TASK PROMPT: Count the lines below containing "metro". Number only.

================

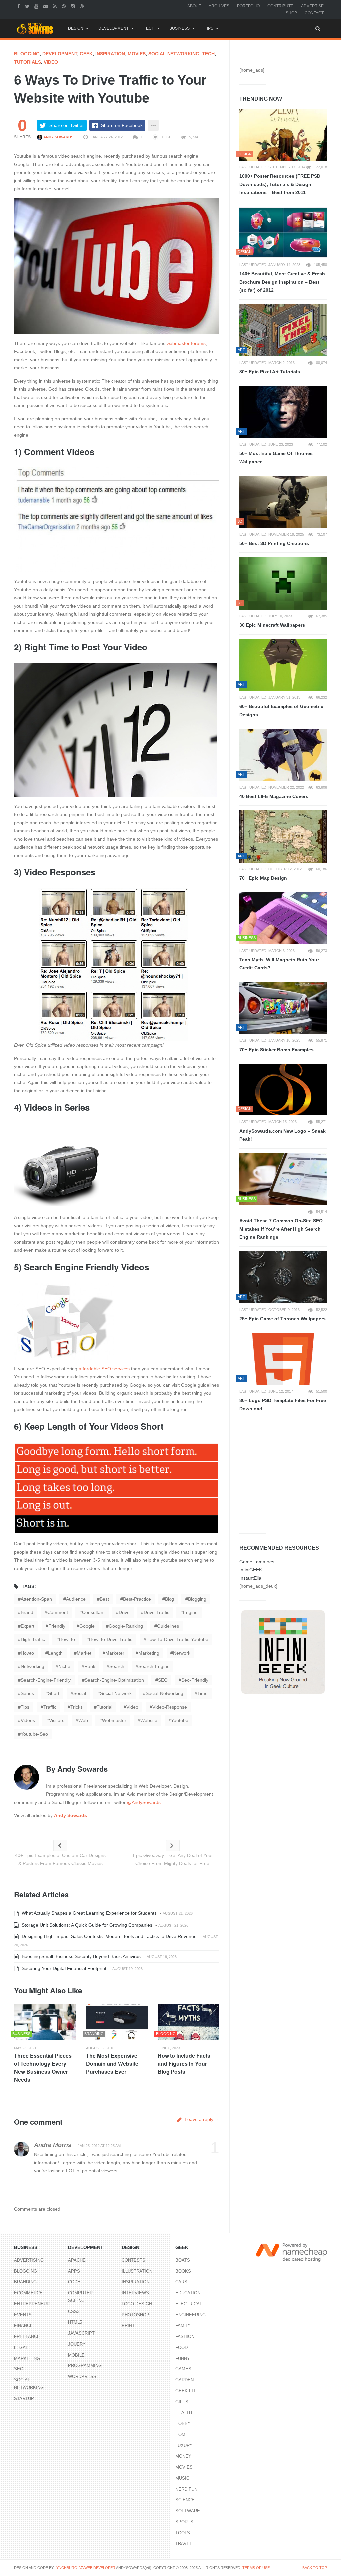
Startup (24, 2398)
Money (183, 2456)
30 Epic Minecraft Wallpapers (272, 625)
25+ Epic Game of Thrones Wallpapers (282, 1318)
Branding (25, 2281)
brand (27, 1612)
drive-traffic (156, 1612)
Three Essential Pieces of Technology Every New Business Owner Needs (43, 2067)
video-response (169, 1707)
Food (181, 2347)
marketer (114, 1653)
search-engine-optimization (114, 1680)
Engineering (190, 2314)
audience (76, 1599)
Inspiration (110, 53)
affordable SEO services (104, 1368)
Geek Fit (185, 2390)
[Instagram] (73, 6)
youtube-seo (34, 1734)
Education (187, 2292)
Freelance (27, 2336)
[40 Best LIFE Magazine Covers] (283, 755)
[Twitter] (28, 6)
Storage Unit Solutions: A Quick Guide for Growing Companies (86, 1925)
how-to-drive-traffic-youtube (177, 1639)
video (132, 1707)
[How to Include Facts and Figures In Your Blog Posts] (188, 2022)
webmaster (114, 1720)
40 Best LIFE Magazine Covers (273, 796)
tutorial (104, 1707)
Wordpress (82, 2376)
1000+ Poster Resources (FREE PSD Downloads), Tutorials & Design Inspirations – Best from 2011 (279, 184)
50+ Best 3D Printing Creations (274, 543)
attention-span (36, 1599)
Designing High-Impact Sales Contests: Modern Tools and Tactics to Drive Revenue (108, 1936)
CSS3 (73, 2311)
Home (181, 2434)
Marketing (27, 2358)
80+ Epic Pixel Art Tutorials (269, 371)
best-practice (137, 1599)
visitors (56, 1720)
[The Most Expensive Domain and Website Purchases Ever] (117, 2022)
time (202, 1693)
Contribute (280, 6)
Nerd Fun (186, 2489)
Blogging (27, 53)
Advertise (312, 6)
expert (27, 1626)
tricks (76, 1707)
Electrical (188, 2303)
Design (75, 28)
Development (113, 28)
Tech (149, 28)
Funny (182, 2358)
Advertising (29, 2260)
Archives (219, 6)
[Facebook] (19, 6)
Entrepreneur (32, 2303)
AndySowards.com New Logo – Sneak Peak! (282, 1135)
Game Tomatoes (256, 1561)
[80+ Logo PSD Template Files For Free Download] (283, 1359)
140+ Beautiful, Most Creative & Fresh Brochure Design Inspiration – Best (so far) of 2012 (282, 282)
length (55, 1653)
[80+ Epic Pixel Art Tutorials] (283, 330)
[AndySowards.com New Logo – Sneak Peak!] (283, 1089)
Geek (86, 53)
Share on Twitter (66, 125)
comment (57, 1612)
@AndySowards (144, 1802)
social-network (116, 1693)
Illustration (137, 2271)
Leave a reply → (201, 2119)
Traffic (49, 1707)
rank (89, 1666)
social (79, 1693)
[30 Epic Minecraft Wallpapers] (283, 583)
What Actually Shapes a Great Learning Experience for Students (88, 1913)
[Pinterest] (64, 6)
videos (28, 1720)
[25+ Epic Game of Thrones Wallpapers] (283, 1277)
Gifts (181, 2401)
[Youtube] (37, 6)
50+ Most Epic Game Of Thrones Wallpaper (276, 457)
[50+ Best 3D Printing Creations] (283, 502)
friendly (56, 1626)
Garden (184, 2379)
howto (27, 1653)
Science (185, 2499)
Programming (85, 2365)
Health (183, 2412)
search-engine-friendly (46, 1680)
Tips (209, 28)
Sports (184, 2521)
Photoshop (135, 2314)
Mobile (76, 2355)
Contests (133, 2260)
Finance (23, 2325)
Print (128, 2325)
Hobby (183, 2423)
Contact (314, 13)
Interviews (135, 2292)
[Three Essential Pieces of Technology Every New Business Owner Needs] (45, 2022)
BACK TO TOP (314, 2568)
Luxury (184, 2445)
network (181, 1653)
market (84, 1653)
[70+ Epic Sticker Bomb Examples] (283, 1008)
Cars (181, 2281)
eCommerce (28, 2292)
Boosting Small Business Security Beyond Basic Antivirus (80, 1956)
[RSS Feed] (55, 6)
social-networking (164, 1693)
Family (183, 2325)
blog (169, 1599)
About (194, 6)
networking (32, 1666)
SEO (163, 1680)
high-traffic (33, 1639)
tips (25, 1707)
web (83, 1720)
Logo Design (137, 2303)
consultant (93, 1612)
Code (74, 2281)
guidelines (168, 1626)
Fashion (184, 2336)
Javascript (81, 2333)
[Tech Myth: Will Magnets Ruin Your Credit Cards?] (283, 918)
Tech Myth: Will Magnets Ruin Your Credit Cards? (279, 964)
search (116, 1666)
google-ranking (126, 1626)
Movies (137, 53)
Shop (291, 13)
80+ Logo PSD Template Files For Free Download (282, 1404)
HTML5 (75, 2322)
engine (190, 1612)
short (53, 1693)
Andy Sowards (57, 137)
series (27, 1693)
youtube (179, 1720)
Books (183, 2271)
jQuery (77, 2344)
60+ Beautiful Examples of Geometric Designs (281, 710)
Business (180, 28)
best (104, 1599)
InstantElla (250, 1578)
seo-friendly (194, 1680)
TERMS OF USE (256, 2568)
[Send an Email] (46, 6)
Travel (183, 2543)
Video (51, 62)
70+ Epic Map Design (263, 878)
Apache (77, 2260)
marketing (148, 1653)
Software (187, 2510)
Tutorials (27, 62)
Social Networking (173, 53)
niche (64, 1666)
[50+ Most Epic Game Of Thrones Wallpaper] (283, 412)
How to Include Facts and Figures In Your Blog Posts (184, 2063)
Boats (182, 2260)
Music (182, 2478)
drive (124, 1612)
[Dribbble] (82, 6)
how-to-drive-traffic (110, 1639)
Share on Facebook (122, 125)
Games (183, 2368)
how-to (67, 1639)
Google (87, 1626)
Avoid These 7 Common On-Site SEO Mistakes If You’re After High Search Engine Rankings (281, 1229)
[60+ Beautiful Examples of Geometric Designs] (283, 665)
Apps (74, 2271)
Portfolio (248, 6)
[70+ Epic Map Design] (283, 836)
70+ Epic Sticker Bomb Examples (276, 1049)
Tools (182, 2532)
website (148, 1720)
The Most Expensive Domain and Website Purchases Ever (112, 2063)
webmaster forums (186, 343)
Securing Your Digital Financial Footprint (63, 1968)
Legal (21, 2347)
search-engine (154, 1666)
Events (23, 2314)
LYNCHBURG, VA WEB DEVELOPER (85, 2568)
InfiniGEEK (250, 1569)
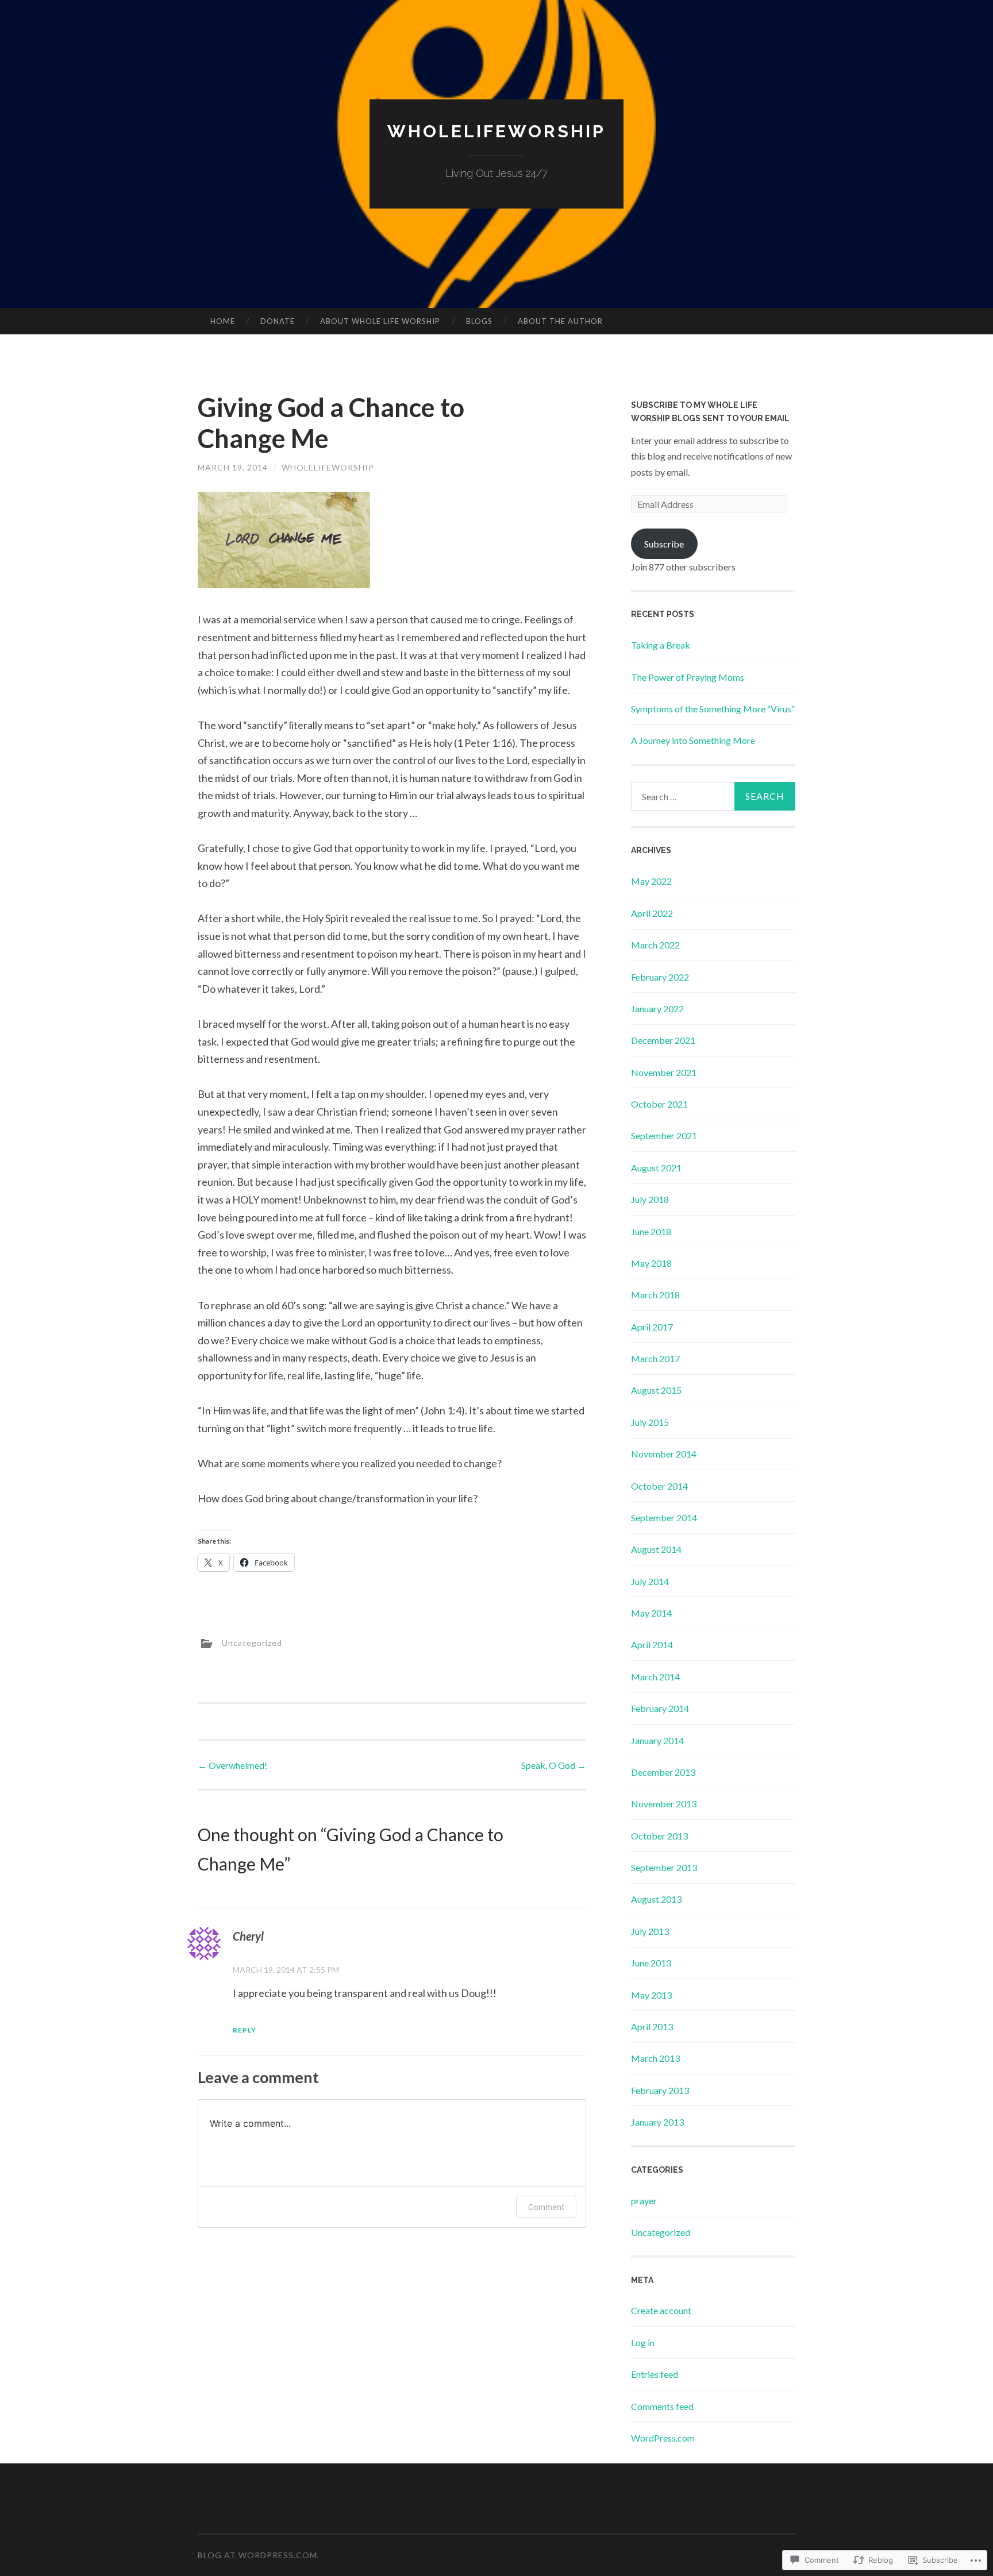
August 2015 (656, 1390)
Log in (643, 2342)
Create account (661, 2310)
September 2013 (664, 1867)
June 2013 (651, 1962)
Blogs (479, 321)
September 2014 (664, 1517)
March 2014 (655, 1676)
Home (222, 321)
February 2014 (660, 1708)
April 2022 (652, 913)
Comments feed (662, 2406)
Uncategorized (252, 1643)
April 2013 (652, 2026)
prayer (644, 2200)
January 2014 (657, 1740)
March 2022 (655, 944)
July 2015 (650, 1422)
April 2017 (652, 1326)
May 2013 (651, 1994)
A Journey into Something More (693, 740)
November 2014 (663, 1453)
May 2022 (651, 881)
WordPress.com (663, 2437)
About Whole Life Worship (380, 321)
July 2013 (650, 1931)
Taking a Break (660, 644)
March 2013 (655, 2058)
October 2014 (659, 1485)
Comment (546, 2207)
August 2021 (656, 1167)
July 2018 (650, 1199)
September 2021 (664, 1135)
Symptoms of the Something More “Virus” (713, 708)
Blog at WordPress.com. (259, 2555)
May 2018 (651, 1263)
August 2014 (656, 1549)
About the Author (560, 321)
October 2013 (659, 1835)
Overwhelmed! (232, 1765)
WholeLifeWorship (496, 131)
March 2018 (655, 1294)
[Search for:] (713, 796)
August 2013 (656, 1899)
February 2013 (660, 2090)
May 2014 (651, 1612)
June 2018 (651, 1231)
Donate (277, 321)
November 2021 (663, 1072)
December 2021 (663, 1040)
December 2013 (663, 1772)
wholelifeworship (328, 467)
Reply (244, 2030)
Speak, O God (553, 1765)
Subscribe (664, 543)
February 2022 (660, 976)
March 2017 (655, 1358)
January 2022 (657, 1008)
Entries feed (654, 2374)
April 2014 (652, 1644)
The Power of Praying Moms (687, 677)
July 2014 (650, 1581)
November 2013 (663, 1803)
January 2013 (657, 2121)
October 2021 (659, 1103)
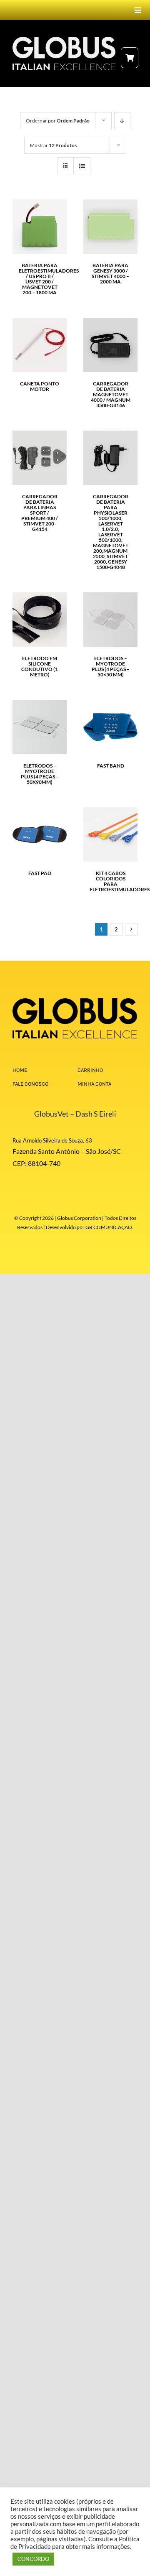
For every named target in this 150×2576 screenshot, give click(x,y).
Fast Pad (39, 873)
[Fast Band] (110, 704)
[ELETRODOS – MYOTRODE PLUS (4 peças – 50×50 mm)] (110, 597)
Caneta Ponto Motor (39, 386)
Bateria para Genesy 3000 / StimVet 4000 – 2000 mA (110, 273)
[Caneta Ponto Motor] (39, 322)
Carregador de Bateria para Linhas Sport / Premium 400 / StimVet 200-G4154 (39, 512)
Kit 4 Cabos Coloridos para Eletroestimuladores (120, 881)
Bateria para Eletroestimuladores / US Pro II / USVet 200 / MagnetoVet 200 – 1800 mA (49, 279)
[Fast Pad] (39, 812)
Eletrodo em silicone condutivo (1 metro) (39, 666)
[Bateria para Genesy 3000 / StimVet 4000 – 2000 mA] (110, 204)
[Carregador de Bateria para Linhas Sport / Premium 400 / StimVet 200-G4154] (39, 435)
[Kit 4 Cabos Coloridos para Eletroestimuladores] (110, 812)
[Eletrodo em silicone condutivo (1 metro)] (39, 597)
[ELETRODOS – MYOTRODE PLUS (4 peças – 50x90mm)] (39, 704)
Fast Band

================

RESULT OF THE TASK: 2